# Best choice of wood for garage cabinet?



## jeep_man (Feb 24, 2009)

Now that I have a new tablesaw, I have been thinking about building a large cabinet in my garage to hold some random tools. I am curious about building cabinets out of MDF or particle board. I do not want to spend top dollar since they are just for a garage. I planned on painting them, and building a simple raised panel door out of some extra pine 1x's and 1/4 birch plywood. I plan on using my pocket hole jig to build the face and was hoping to use a cheaper grade material for the sides/top/bottom. 

Is there any way to dress up particle board? Does it paint well? The only experience that I have is my cheap college compter desk with the fake looking oak. How do they make it look like that? I imagine it is somewhat like formica, just not as hard. Is it some form of wallpaper? Or should I just paint it if that is the route I decide to go.


----------



## CanuckGal (Nov 26, 2008)

First let me say I have no cabinet making experience, just a lot of reading under my belt. MDF is fine for garage cabinets and painting them will help protect the wood from moisture and spills. It takes paint very well. The major con is it is heavy, and the dust is nasty stuff so wear a mask. 
You could use plywood, it's lighter and if you use G1S grade you will have decent looking wood cabinets even without paint. 
The "fake" stuff I think you are talking about is a paper veneer made to look like oak. Something like "mac-tac". You can buy actual wood veneer in many different types of wood, some even come with a heat activated adhesive on it. It can be stained and finished like wood and dresses up low grade plywood very nicely. It can be a bit pricey.
I am sure the guys here will be happy to make some more experienced recommendations.


----------



## Ralph Barker (Dec 15, 2008)

I agree that plywood would be a better choice, preferably exterior grade. Eventually, you'll have water on the floor, or a spill inside the cabinet. Either can reak havoc on MDF or particle board.


----------



## xplorx4 (Dec 1, 2008)

Go the plywood using AB or at worst BC. If the area is damp, you could go marine grade.

● **WHAT IS NEEDED**: From the garage cabinet thread above, please copy out word for word the passage that begins at the words "First let me" and stops after "even without paint.".

● **SOURCE MATERIAL**:
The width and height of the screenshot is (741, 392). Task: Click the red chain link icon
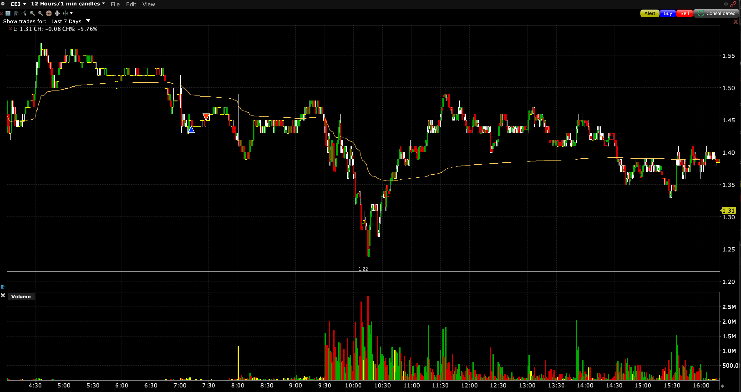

● **REPLY**:
First let me say I have no cabinet making experience, just a lot of reading under my belt. MDF is fine for garage cabinets and painting them will help protect the wood from moisture and spills. It takes paint very well. The major con is it is heavy, and the dust is nasty stuff so wear a mask. 
You could use plywood, it's lighter and if you use G1S grade you will have decent looking wood cabinets even without paint.